Task objective »
Restate the lines word for word, from the one containing "Click the left Pegel [cm] axis title" through the last line of the entries below, without any other lines.

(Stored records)
= = = = =
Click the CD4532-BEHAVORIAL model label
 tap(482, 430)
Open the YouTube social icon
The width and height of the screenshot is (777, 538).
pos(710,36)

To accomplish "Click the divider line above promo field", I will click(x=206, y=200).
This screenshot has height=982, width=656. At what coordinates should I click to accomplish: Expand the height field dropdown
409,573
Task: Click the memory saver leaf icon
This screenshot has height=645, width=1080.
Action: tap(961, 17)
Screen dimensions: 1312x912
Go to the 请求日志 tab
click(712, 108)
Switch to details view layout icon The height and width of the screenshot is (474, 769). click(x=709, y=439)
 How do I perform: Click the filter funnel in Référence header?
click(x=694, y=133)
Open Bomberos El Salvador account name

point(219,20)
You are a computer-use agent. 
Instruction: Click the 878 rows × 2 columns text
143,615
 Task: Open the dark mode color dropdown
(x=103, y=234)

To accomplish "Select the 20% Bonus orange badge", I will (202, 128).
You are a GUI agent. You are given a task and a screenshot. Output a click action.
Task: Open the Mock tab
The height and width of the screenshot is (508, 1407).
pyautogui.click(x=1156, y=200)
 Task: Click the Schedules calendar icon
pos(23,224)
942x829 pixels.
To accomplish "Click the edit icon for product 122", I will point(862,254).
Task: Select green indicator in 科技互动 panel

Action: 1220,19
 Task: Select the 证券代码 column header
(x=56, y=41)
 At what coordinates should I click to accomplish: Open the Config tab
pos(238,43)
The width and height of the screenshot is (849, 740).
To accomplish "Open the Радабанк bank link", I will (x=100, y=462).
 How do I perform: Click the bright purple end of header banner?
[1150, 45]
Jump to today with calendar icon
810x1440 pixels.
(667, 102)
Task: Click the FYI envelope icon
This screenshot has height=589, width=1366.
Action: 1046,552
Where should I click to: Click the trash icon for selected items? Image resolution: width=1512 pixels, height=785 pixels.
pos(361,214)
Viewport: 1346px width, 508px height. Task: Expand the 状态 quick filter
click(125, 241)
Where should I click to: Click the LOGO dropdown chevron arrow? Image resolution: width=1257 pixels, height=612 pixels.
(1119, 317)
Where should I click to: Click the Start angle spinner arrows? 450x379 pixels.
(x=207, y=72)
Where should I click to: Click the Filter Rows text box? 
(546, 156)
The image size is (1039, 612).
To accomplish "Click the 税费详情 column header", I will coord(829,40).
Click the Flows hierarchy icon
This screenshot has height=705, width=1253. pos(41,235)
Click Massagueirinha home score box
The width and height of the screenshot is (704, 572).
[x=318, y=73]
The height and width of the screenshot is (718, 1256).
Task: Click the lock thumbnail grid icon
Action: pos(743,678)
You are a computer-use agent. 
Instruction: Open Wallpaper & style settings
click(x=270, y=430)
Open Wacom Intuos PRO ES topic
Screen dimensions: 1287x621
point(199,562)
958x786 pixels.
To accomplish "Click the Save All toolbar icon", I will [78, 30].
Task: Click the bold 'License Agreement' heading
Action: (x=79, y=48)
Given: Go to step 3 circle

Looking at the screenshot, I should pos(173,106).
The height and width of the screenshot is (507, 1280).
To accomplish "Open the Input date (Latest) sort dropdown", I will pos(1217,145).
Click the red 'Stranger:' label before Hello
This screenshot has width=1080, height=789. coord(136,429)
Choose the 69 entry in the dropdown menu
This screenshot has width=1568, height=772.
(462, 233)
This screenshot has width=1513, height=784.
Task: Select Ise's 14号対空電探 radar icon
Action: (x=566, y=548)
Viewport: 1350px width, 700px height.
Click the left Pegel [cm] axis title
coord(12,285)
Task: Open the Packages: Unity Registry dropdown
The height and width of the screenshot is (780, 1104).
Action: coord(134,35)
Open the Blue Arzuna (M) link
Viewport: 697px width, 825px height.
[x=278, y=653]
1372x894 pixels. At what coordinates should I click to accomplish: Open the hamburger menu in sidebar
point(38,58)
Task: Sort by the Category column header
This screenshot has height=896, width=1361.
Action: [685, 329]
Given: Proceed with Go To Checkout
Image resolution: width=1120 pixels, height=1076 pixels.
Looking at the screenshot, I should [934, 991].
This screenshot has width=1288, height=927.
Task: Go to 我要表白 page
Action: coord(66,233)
= = = = =
Expected answer »
Click the left Pegel [cm] axis title
coord(12,285)
Task: Open the Packages: Unity Registry dropdown
The height and width of the screenshot is (780, 1104).
Action: coord(134,35)
Open the Blue Arzuna (M) link
Viewport: 697px width, 825px height.
[x=278, y=653]
1372x894 pixels. At what coordinates should I click to accomplish: Open the hamburger menu in sidebar
point(38,58)
Task: Sort by the Category column header
This screenshot has height=896, width=1361.
Action: [685, 329]
Given: Proceed with Go To Checkout
Image resolution: width=1120 pixels, height=1076 pixels.
Looking at the screenshot, I should [934, 991].
This screenshot has width=1288, height=927.
Task: Go to 我要表白 page
Action: coord(66,233)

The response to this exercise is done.